February 19, 2002|
Empathic Instructional Design Though it has some bumps and appears at first glance to be a little estoteric, this is a good article stressing the need to learn what people actually need to know before designing training for them. Quoting Dorothy Leonard and Jeffrey Rayport's "Spark Innovation Through Empathic Design" the article observes that, "At its foundation is observation—watching consumers use products or services... in the course of normal, everyday routines."
By Maish Nichani, Elearningpost, February 18, 2002.[Refer]
I Stand Corrected: Reading 4,934 Pages of Franzen as an E-Book OK, a book that runs 4,934 pages may seem a bit daunting... until you are told that's an e-book being read on a Palm Pilot.

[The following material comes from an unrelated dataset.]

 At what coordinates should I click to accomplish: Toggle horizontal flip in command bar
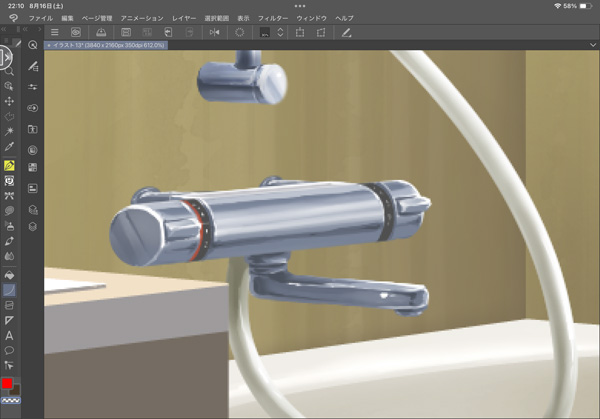coord(215,32)
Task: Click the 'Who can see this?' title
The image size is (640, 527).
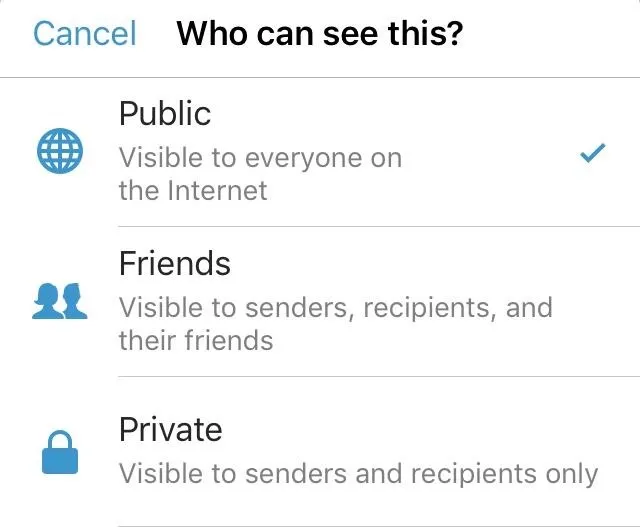Action: point(320,34)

A miserable experience, right? Not so, according to this author. "I found most of the typical complaints about reading e-books--that they're hard to see, not tactile enough, impersonal, an eye strain--to be moot." So why won't people buy them? Could it be the unreasonable pricing and distribution policies?
By Edward Nawotka, Publisher's Weekly, January 31, 2002.[Refer]
Supreme Court to Hear Digital Copyright Case The question the U.S. Supreme Court agreed to hear Tuesday: support the extensions to copyright recently passed by the U.S. Congress (to 70 years after the death of the author) or toss aside the extensions, thereby saving thousands of books from the 1930s that are disappearing because the publishers can't make any money selling them.
By AP, USA Today, February 19, 2002.[Refer]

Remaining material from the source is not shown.